DEAR ABBY: I often go to the movies with my friend “Valerie.” During the movie she puts her phone on mute, but I can still hear when it vibrates. Val acts embarrassed by it, but she never turns the phone off.
As soon as the movie ends, Val will check her phone for the message. (It’s never anything that couldn’t wait.) Then she returns the call and talks to the caller all the way out of the theater and to her car where we say our goodbyes.
The last time we went to a film, I met her at a cinema miles from where I live, battling rush—hour traffic. When I arrived, she was standing in line with her exercise instructor. They spent the extra hour before the movie began discussing workout techniques, completely ignoring me and the instructor’s husband. Val also “had” to place a call to a co—worker while we waited.
When Valerie calls me, she’ll interrupt me in mid— sentence to take a non—emergency call from family. She promises to call me right back, but never does. Abby, I value her friendship, but I’m tired of her rudeness. I’m not good at confrontations. What can I do? — SECOND BANANA
The relationship you have with Val is not what I would call friendship. Friends enjoy each other’s company and enjoy talking with each other. Friends are sensitive to each other’s feelings. With each of the actions you have described, Val is demonstrating that you — and your feelings — are less important than what she impulsively decides to do at the moment.
Under the circumstances, I don’t think it would be “confrontational” to tell this woman that your feelings are hurt and why. From where I sit, she has treated you like nothing more than a seat partner.
DEAR ABBY: What does it mean when a spouse refers only to himself when talking about things that involve the two of us as a couple? Example: We’re building a house, but he never says “we” when talking about it. He’ll say, “my house,” or “I’m not going to pay that much.”
When I mention this to him, he gets angry and says, “You know what I mean.” Well, I don’t because I always say “we” when referring to financial matters or anything else that pertains to both of us. Am I being petty? — TEAM PLAYER IN OHIO
Yes, if you take this personally. In the grand scheme of things, this isn’t worth picking a fight over. And if you’re smart, you will choose your battles.

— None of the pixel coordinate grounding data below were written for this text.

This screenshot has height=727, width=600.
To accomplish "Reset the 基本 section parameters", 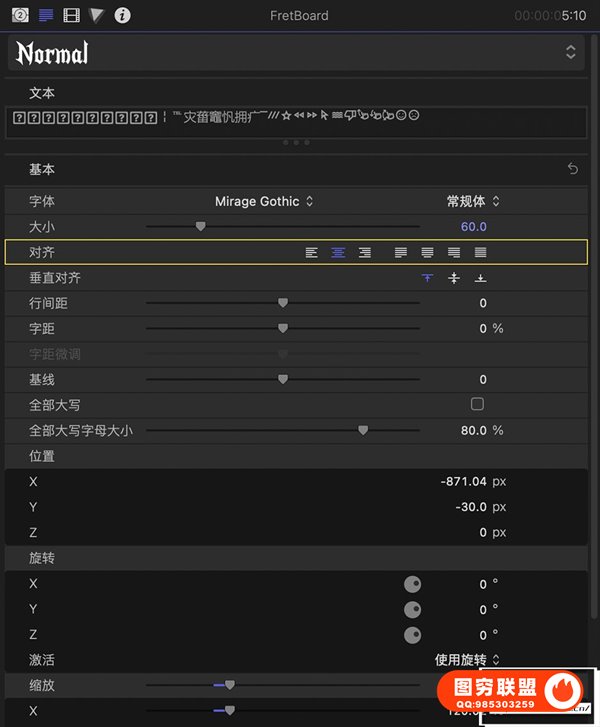I will click(573, 169).
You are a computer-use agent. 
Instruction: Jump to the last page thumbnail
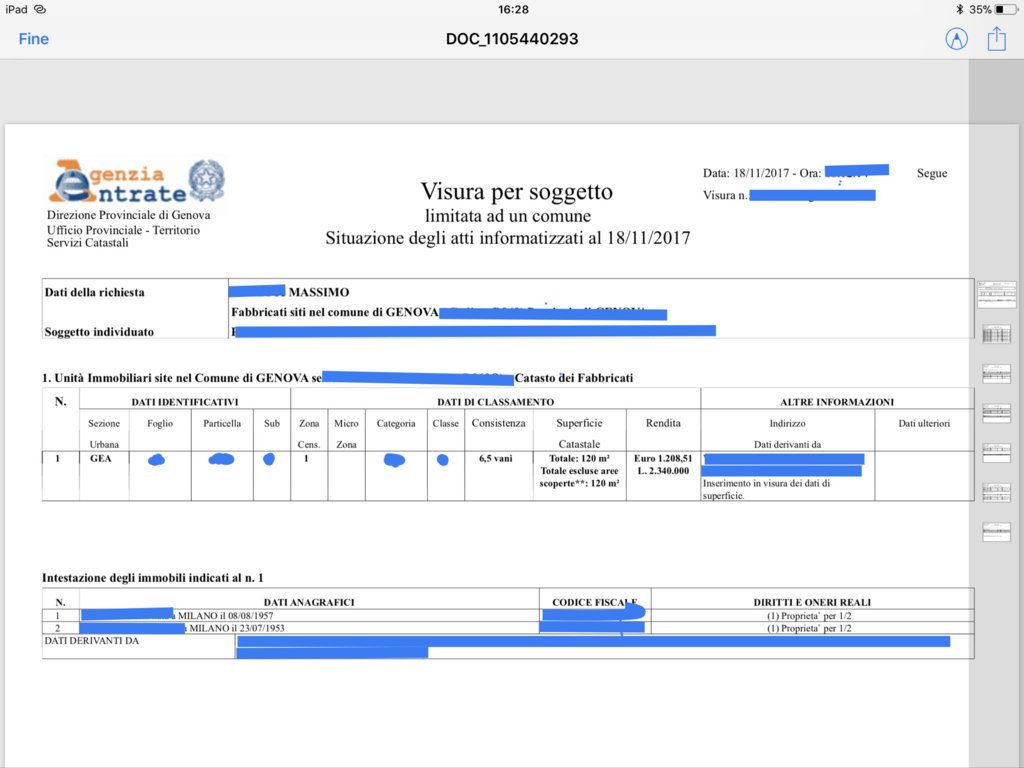[x=996, y=532]
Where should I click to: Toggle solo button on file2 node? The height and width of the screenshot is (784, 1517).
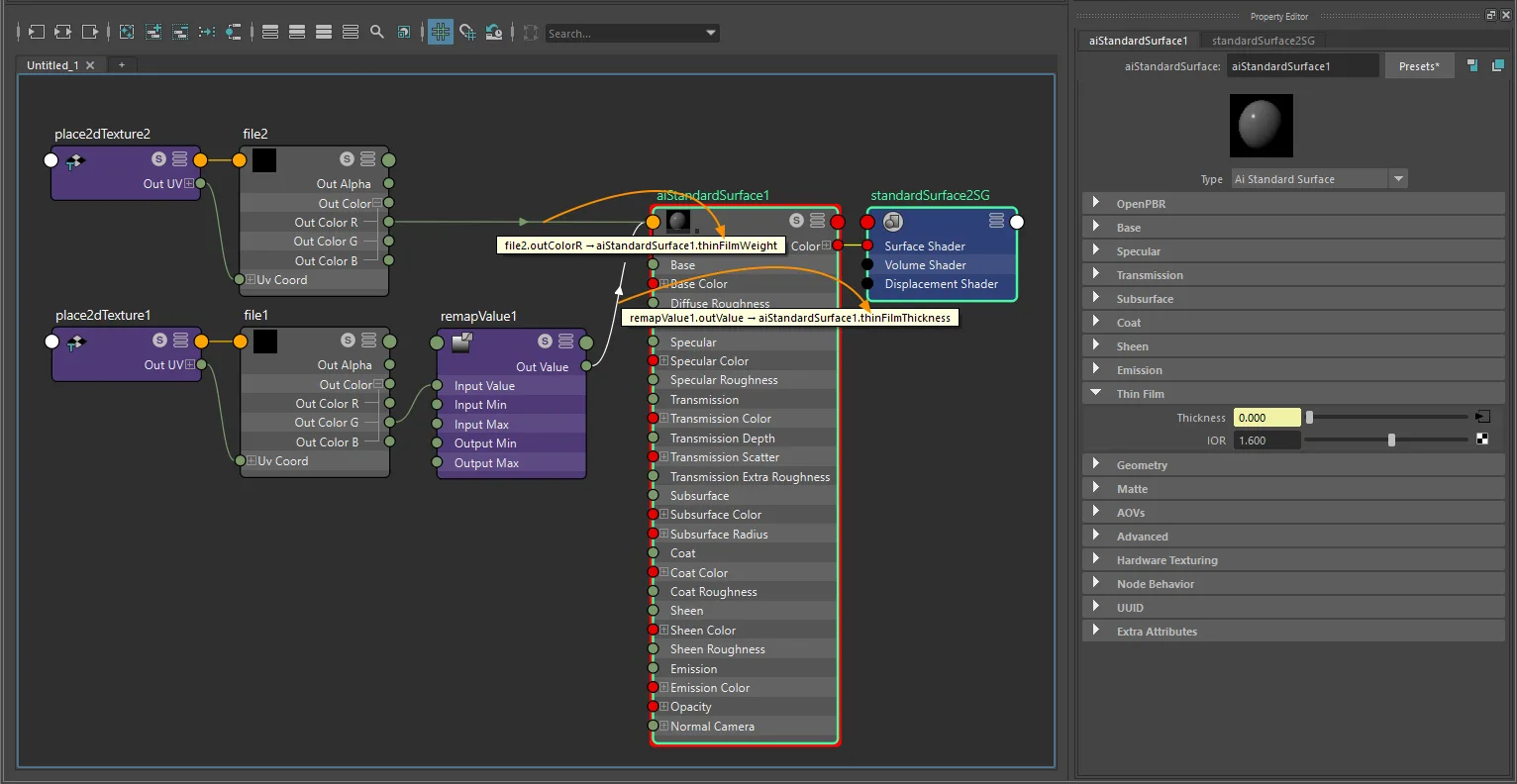point(347,159)
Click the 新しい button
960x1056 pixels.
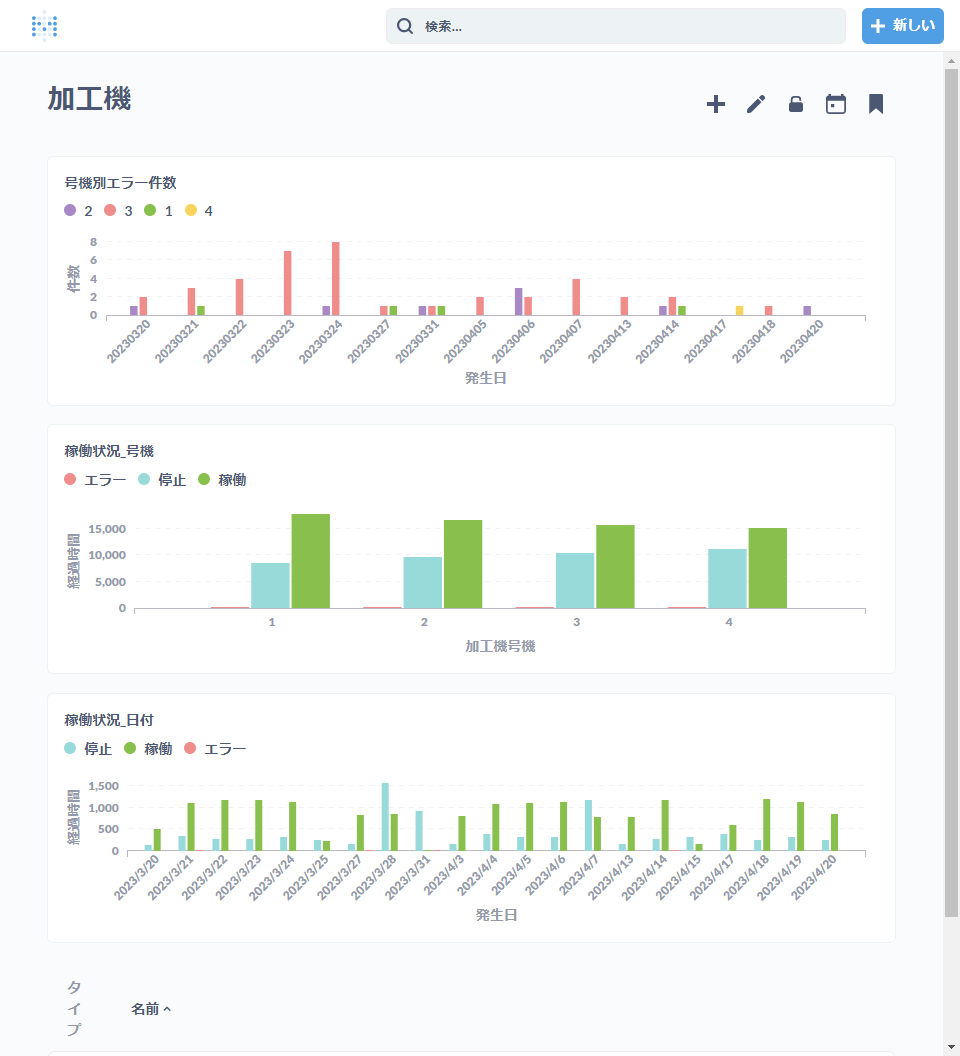903,26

DEAR ABBY: My husband and I are invited to my dad and stepmom’s house for almost every holiday. There are usually 25 to 35 people at these events. After dinner, the “girls” are expected to clear the tables, wash the dishes and clean the kitchen. I don’t mind volunteering, but my stepmom INSISTS. No dessert is served until everything is clean.
When I invite guests to my home, I ask them to leave the dishes and “let’s enjoy ourselves.” I believe that when you invite people over, you should not expect them to work unless they volunteer. Am I wrong to feel this way? — STUCK IN A CYCLE
You are entitled to your feelings, but what you are describing are two different styles of entertaining. Your father and stepmom are traditional in their thinking, as demonstrated by the gender—driven division of labor. While I agree that your stepmom could be less heavy—handed in her approach, it is her house, and on their turf, the hosts get to make the rules. If you really resent being conscripted when you attend these gatherings, perhaps you should attend fewer of them.
It’s your birthday, Mama — 91 amazing years. You have taught me by example all of the important life lessons, and I love you with all my heart. Happy Birthday, Sweetheart.